What this task involves:
Copy out the text of every record below word for word, leaving out the pictures.
+++
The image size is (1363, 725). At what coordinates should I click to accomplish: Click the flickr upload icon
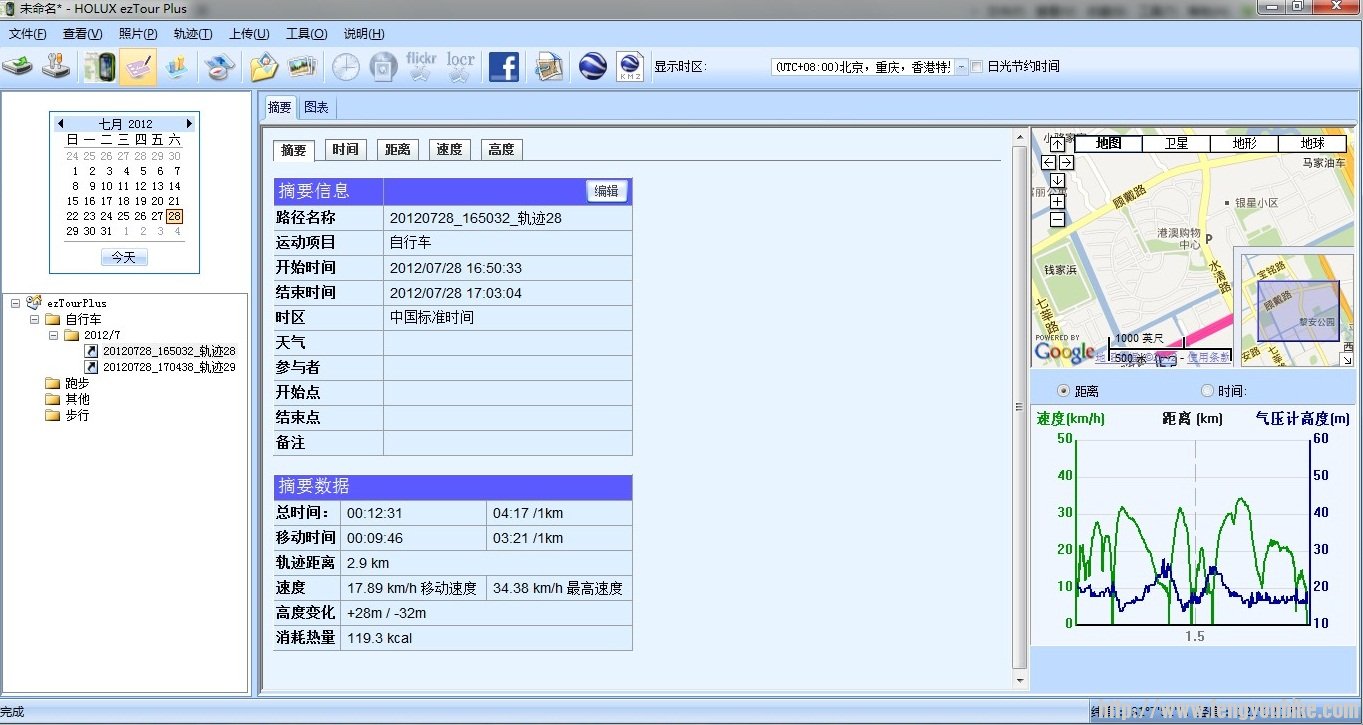[420, 66]
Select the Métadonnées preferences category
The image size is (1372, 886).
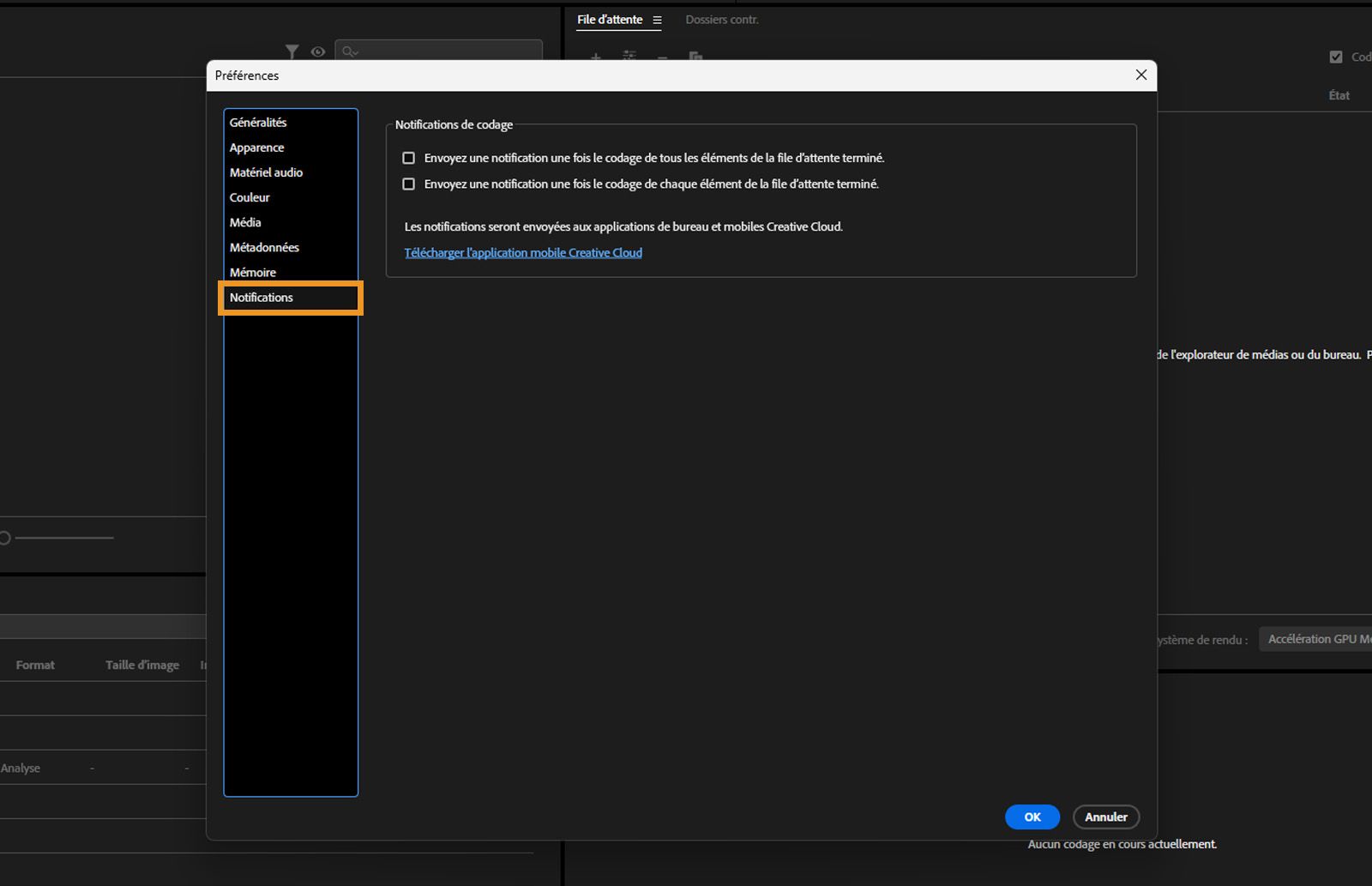(264, 247)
+++
Written answer:
The image size is (1363, 725). At what coordinates should I click to accomplish: Click the flickr upload icon
[420, 66]
Select the Métadonnées preferences category
The image size is (1372, 886).
(264, 247)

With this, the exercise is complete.